- **TASK REQUIREMENTS**
Copy the lines below word for word, from the very first line through the line that contains "Select the Hạt", and include that line too.

- **DATA SECTION**
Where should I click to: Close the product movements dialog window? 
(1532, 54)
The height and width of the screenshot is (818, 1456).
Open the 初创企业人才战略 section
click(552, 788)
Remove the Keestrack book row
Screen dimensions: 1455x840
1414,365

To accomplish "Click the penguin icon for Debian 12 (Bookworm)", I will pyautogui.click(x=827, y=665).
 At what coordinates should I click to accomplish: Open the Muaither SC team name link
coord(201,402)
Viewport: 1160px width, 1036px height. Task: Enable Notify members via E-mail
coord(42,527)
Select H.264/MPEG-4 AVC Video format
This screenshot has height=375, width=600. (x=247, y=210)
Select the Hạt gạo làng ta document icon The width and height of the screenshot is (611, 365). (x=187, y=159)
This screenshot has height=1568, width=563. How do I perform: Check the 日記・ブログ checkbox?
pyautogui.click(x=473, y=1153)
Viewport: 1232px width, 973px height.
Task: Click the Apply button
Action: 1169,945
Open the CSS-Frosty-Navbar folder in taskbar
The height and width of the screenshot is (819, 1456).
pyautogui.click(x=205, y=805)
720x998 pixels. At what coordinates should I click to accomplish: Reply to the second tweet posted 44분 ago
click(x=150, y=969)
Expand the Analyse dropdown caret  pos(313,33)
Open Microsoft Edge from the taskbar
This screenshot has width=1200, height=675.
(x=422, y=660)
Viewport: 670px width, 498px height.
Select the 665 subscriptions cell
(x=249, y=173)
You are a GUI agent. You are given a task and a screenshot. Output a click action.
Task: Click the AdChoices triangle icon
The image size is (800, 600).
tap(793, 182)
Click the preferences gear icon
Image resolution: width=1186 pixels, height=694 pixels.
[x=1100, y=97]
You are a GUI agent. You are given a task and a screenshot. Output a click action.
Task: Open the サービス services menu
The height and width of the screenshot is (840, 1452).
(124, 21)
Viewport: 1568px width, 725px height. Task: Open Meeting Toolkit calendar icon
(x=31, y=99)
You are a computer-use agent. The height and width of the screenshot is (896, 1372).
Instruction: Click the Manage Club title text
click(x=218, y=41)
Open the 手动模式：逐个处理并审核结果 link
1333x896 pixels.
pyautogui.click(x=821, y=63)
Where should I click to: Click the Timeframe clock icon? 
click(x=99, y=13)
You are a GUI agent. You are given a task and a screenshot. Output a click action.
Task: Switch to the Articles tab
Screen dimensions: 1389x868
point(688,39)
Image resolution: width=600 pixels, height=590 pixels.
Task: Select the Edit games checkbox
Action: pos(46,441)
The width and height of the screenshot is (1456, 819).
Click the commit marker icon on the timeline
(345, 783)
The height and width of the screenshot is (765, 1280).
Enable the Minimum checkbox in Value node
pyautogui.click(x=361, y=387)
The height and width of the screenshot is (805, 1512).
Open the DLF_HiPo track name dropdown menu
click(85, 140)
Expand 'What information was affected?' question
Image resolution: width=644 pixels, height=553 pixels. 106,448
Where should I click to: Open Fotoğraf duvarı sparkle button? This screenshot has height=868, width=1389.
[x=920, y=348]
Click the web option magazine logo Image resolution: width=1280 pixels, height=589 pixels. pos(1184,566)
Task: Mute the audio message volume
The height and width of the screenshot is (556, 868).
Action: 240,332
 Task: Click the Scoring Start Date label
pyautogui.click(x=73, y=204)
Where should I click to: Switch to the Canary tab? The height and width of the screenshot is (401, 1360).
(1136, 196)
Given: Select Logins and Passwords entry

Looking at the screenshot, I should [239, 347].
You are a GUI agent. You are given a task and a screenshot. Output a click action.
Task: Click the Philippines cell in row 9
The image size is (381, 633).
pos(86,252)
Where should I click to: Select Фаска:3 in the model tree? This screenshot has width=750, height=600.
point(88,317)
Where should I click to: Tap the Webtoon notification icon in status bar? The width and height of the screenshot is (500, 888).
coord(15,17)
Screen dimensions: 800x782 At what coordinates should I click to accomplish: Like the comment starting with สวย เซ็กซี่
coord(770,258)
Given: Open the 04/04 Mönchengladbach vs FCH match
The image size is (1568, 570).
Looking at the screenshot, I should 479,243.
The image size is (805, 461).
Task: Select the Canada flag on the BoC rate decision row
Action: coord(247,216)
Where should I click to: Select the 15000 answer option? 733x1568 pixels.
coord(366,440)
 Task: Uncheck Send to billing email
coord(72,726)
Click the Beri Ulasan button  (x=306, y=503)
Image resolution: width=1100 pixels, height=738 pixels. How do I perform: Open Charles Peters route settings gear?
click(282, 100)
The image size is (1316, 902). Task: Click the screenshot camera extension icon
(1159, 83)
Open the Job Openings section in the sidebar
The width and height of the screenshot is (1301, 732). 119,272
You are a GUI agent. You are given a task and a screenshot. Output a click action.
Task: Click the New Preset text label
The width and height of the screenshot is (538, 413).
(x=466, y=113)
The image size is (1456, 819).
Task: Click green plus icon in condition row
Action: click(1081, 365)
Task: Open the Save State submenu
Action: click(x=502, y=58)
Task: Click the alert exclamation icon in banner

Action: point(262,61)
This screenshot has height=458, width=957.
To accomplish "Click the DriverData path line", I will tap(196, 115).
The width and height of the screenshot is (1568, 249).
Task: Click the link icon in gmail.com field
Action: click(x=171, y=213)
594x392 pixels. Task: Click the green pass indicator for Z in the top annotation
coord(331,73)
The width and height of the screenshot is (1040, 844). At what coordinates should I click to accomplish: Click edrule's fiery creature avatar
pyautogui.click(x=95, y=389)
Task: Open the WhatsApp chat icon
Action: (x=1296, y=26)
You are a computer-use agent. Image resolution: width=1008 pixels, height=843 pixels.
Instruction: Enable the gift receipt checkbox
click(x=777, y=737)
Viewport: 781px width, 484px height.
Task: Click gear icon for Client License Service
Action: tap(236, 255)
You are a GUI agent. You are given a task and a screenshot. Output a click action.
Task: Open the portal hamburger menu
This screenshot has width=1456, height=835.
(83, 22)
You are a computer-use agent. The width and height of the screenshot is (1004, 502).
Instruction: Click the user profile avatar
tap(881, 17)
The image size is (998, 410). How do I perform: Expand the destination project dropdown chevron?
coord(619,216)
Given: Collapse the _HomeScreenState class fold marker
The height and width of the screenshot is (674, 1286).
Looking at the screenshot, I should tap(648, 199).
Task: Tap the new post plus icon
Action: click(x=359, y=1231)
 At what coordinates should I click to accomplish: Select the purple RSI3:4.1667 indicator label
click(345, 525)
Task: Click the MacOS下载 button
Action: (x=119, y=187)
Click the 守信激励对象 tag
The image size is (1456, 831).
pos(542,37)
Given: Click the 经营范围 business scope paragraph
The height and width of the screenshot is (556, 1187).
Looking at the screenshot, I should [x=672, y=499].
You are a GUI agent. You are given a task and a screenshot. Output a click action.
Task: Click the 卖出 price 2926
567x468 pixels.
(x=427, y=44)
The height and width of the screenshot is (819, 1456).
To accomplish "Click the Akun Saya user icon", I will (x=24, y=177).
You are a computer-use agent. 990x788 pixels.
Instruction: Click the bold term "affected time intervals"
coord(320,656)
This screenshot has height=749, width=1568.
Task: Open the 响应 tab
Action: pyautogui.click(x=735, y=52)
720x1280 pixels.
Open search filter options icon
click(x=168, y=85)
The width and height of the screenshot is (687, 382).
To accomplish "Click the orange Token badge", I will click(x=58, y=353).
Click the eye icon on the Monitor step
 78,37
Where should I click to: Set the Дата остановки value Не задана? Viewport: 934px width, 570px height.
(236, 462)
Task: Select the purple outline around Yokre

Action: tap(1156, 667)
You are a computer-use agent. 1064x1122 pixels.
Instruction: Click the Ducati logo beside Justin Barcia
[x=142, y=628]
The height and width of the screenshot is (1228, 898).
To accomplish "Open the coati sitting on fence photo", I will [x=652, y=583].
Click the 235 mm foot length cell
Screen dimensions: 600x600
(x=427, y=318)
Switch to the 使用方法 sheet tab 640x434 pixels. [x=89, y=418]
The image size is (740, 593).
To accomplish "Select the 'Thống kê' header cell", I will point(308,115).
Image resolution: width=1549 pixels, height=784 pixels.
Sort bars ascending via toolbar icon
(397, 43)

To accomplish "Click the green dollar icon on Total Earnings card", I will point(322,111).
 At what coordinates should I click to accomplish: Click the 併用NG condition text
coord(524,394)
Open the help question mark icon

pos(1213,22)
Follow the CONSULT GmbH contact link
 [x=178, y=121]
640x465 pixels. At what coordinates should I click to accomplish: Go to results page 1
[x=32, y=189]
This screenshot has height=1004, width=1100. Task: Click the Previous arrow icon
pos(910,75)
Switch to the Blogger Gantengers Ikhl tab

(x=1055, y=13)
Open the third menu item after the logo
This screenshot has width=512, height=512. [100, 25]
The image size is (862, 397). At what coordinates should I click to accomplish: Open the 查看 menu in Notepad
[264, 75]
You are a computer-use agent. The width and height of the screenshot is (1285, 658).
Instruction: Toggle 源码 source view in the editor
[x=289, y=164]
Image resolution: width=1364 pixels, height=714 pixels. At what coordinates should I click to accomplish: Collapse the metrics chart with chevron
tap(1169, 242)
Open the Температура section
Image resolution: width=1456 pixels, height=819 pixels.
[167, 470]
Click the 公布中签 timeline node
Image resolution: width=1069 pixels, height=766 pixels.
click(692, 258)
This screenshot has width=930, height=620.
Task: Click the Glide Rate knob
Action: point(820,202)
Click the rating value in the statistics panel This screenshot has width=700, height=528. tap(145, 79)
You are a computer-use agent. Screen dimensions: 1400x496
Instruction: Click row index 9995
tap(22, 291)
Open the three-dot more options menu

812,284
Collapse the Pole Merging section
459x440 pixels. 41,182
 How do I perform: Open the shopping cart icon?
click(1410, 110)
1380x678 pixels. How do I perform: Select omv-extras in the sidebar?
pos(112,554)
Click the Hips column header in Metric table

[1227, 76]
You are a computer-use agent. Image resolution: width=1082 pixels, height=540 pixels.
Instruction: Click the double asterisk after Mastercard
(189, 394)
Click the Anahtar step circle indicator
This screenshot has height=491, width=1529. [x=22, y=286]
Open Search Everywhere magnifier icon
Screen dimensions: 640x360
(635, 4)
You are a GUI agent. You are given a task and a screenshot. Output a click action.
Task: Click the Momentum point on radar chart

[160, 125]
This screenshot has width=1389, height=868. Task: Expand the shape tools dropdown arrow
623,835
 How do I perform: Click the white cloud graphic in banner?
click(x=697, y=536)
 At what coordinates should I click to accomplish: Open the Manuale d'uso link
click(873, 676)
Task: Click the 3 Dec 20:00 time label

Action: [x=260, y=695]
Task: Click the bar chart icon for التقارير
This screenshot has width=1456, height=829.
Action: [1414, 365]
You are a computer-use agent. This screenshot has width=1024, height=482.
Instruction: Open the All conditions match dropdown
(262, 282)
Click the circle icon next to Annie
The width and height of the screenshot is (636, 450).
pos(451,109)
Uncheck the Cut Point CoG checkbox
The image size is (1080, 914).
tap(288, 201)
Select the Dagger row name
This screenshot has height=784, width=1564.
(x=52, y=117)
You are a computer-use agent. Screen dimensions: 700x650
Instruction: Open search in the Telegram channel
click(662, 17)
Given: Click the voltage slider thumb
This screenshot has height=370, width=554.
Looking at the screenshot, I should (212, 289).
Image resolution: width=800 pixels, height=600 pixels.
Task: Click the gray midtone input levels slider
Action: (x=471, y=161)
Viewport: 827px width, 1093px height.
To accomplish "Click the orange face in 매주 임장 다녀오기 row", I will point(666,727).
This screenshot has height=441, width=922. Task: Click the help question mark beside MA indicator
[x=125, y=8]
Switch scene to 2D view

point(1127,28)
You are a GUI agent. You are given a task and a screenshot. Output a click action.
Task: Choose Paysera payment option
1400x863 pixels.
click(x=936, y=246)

- **SOLUTION FOR THIS PROBLEM**
Where should I click to: Close the product movements dialog window? 
(1532, 54)
The height and width of the screenshot is (818, 1456).
Open the 初创企业人才战略 section
click(552, 788)
Remove the Keestrack book row
Screen dimensions: 1455x840
1414,365

To accomplish "Click the penguin icon for Debian 12 (Bookworm)", I will pyautogui.click(x=827, y=665).
 At what coordinates should I click to accomplish: Open the Muaither SC team name link
coord(201,402)
Viewport: 1160px width, 1036px height. Task: Enable Notify members via E-mail
coord(42,527)
Select H.264/MPEG-4 AVC Video format
This screenshot has height=375, width=600. (x=247, y=210)
Select the Hạt gạo làng ta document icon The width and height of the screenshot is (611, 365). (x=187, y=159)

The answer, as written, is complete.